Outdoorsy
types are passionate about nature, which might be endearing, but if you ever get
lost in the woods, the survival instincts of a New Yorker will probably be more
helpful. Regrettably, Wendy has neither attribute, but she works as the
most-junior, least competent park ranger in a fictional National Park anyway.

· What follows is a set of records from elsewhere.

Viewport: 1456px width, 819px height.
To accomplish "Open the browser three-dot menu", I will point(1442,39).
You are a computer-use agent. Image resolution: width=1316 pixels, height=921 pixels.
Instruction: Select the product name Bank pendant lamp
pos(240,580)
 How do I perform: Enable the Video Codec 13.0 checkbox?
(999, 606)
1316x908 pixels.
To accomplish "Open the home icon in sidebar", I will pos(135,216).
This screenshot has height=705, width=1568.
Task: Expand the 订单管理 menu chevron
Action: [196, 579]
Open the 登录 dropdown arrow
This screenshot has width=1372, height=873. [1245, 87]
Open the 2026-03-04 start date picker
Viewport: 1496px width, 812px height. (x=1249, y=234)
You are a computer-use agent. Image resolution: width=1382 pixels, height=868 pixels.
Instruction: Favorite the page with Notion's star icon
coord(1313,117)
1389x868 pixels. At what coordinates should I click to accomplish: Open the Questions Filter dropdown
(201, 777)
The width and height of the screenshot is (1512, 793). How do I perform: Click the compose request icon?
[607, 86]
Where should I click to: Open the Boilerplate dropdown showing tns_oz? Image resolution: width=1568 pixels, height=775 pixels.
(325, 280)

For her, the Federal government can never shut-down too often. When she gets
lost, she gets really lost, but at least she finds a dead body to compensate in
Roxanne Benjamin’s Body at Brighton Rock,
which opens tomorrow in New York.
Nobody
has much confidence in Wendy, but she still switches her daily assignment to
something more hiking-oriented, both as a favor to her friend and to prove a
point (obviously that won’t work out so well). She could stay on her trail just
fine if she just followed the map, but she quickly contrives a way of losing
it. Suddenly, she is taking selfies on a mystery summit, much to the alarm of
her co-workers. Then she spies a corpse.
Without
an autopsy to confirm, the possibility of foul play must be considered. That
means Wendy will have to hunker down and protect the evidence until the
extraction team reaches them in the morning. Of course, it is already starting
to get cold and dark—and her skills and supplies are lacking. At this point,
Wendy’s mind starts playing sinister tricks on her—or is it? It is hard to say,
because the film plays it maddeningly coy when it comes to its genre business.
Oddly,
Brighton somewhat suffers when you
look back on it with a little distance. During the initial screening, most
genre fans will really dig Benjamin’s vintage horror vibe. It has the look and texture
of classic 1980s horror, but not the violence. Yet, with a little
consideration, it is hard to have much patience with a film so fundamentally
predicated on irresponsible behavior.
More
problematically, Benjamin never settle into any particular genre, nor does she
even flirt with any for very long. That all leads to a resigned “so, that was
that” summary reaction when it is all over. Brighton
is no Trouble with Harry or Weekend at Bernie’s, but it is less
annoying than Swiss Army Man, to place
it on the spectrum of movies in which corpses play a substantial role. On the
other hand, it is still definitely more “horror” or “thriller” than Backcountry, which was packaged as a
midnight movie, but was really just about a lost couple trying not to antagonize
a rather territorial bear.
Be
all that as it may, Karina Fontes is totally committed as Wendy and Casey Adams
nicely destabilizes the proceedings as the mystery man who periodically turns
up. In her feature directorial debut, Benjamin does not quite live up to the
promise of her contributions to the anthology film Southbound, but she shows enough stylistic flair to have us ready
to check out her next film. However, Body
at Brighton Rock is the film we have now and it earns a decidedly mixed
notice when it opens tomorrow (4/26) in New York, at the IFC Center.